The ignimbrite layer, which is on an ancient greywacke rock base, ranges from 15 to 150 metres thick.
Since the Rotorua eruption, smaller ones such as Mount Tarawera 900 years ago have deposited further layers of ash (tepra) on top of the ignimbrite. These layers can be seen on the banks of the roads in the area. The best place to observe ignimbrite is in the stream beds with their many cracks and holes.
Plants and trees grew out of the ash layers and today the plateau is largely covered by typical North Island podocarp/hardwood forest, with isolated pockets of kauri and beech, widely dispersed.
The first people to inhabit this area about 250 years ago were the Ngati Ranginui tribe.
Originaly the tribe's home was Mauao (Mount Manganui) and their territory extended from Maketu to Katikati and inland to the crest of the Kaimai range, Puwhenua, Otanewainuku, Otawa and including Tuhua (Mayor Island). Around the mid 1700s they were invaded by the Ngai Te Rangi people from the eastern Bay of Plenty and most were killed and buried on the beach.(Quite recently a heavy sea uncovered some of the skeletal remains, reviving memmories of that tragic day).
The survivors retreated inland and became a subtribe or hapu of the Ngati Ranginui. They settled in various forified pa around the Ruahihi, Pyes Pa and Oropi areas. some of the sites are still clearly evident today.
Because the rich seafood in the Tauranga harbour was taken over by the Ngai Te Rangi these people had to find food in forests and streams in their new environment and were given the name "bush dwellers'.
After the Land Wars, which ended in 1864, an area of 50,000 acres was confiscated by the Government.
This land extended from Tauranga harbour, between the Wairoa and Waimapu rivers and southwards to the edge of the forest, and was largely occupied by the Ngati Hangarau. The confiscation left the Ngati Hangarau people with only a heavily-forested area from what is now the junction of the Omanawa and McLarensFalls Roads and between the Opuiaki and the Omanawa rivers and a few miles southwards. Interesting features of this land today include Kauri trees scattered through most of the Mangapapa Gorge, and a number of streams which have been diverted for a hydro electric power scheme.
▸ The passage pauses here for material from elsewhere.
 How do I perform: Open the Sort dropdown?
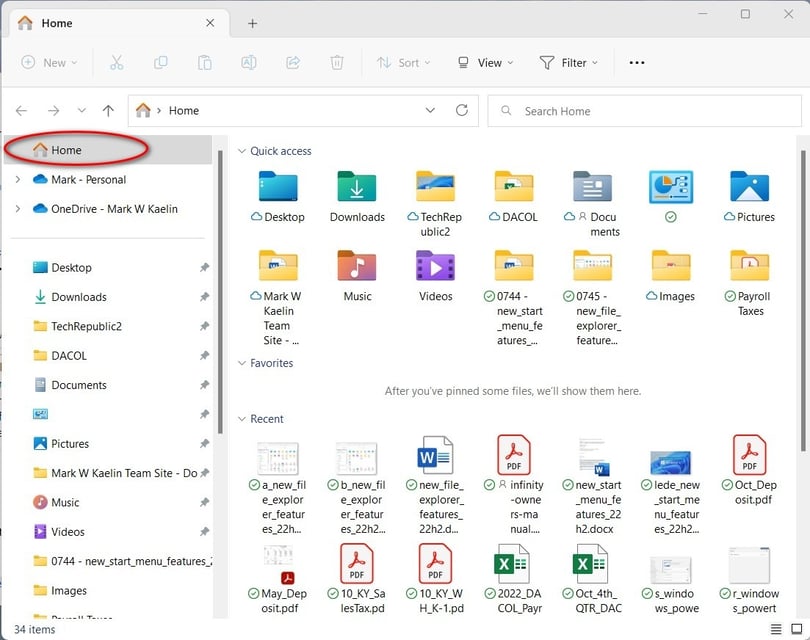click(404, 62)
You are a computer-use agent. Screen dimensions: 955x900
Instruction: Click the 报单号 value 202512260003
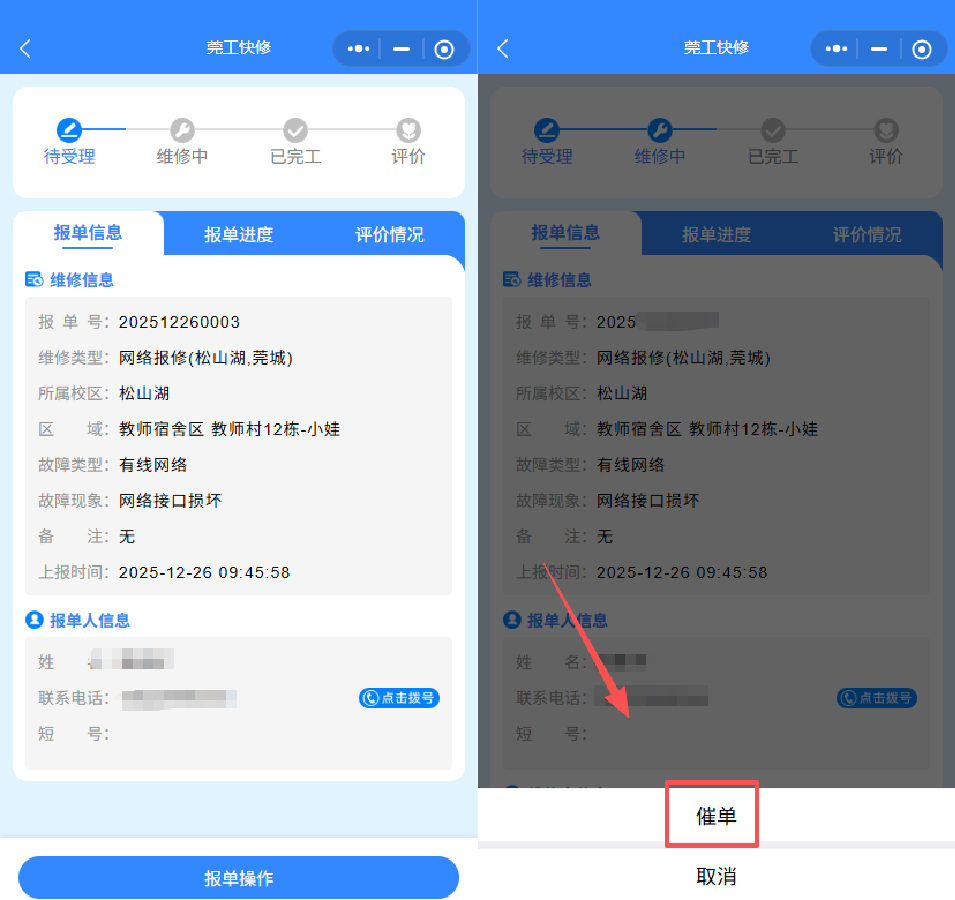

Much of of the forest beyond and to the west of the Ngati Hangarau land is government-owned and is included in the Kaimai-Mamaku Forest park.
Another 18,000 acres was bought by the Gammon brothers who established a timber mill at Omanawa in 1908. About 1000 acres was logged, cleared and grassed for farming, but it was doomed to failure because of a cobalt deficiency in the soil which afflicted the Tauranga district in those days. The area was planted in Radiata pines which has since been logged and farming attempted again.
Adjoining it is the government-owned Puwhenua block, covering 4500 acres. about 2000 acres is designated virgin forest reserve. The area immediately to the north is Maori-owned and though it was extensively logged by the Frankham brothersup until 1975 most of it is still virgin forest.
Other Maori-owned land is being used for exotic forests.
In the midst of all this stands the Ngatuhoa Lodge, in picturesque surroundings of streams, waterfalls and native bush that echoes with birdsong. Our wish is that the thousands of young New Zealanders (and older ones, too) who stay here will enjoy their every moment in this lovely envirnment. And we hope that when they leave they will take with them a greater appreciation of their natural inheritance and an awareness of what they can do to help protect it.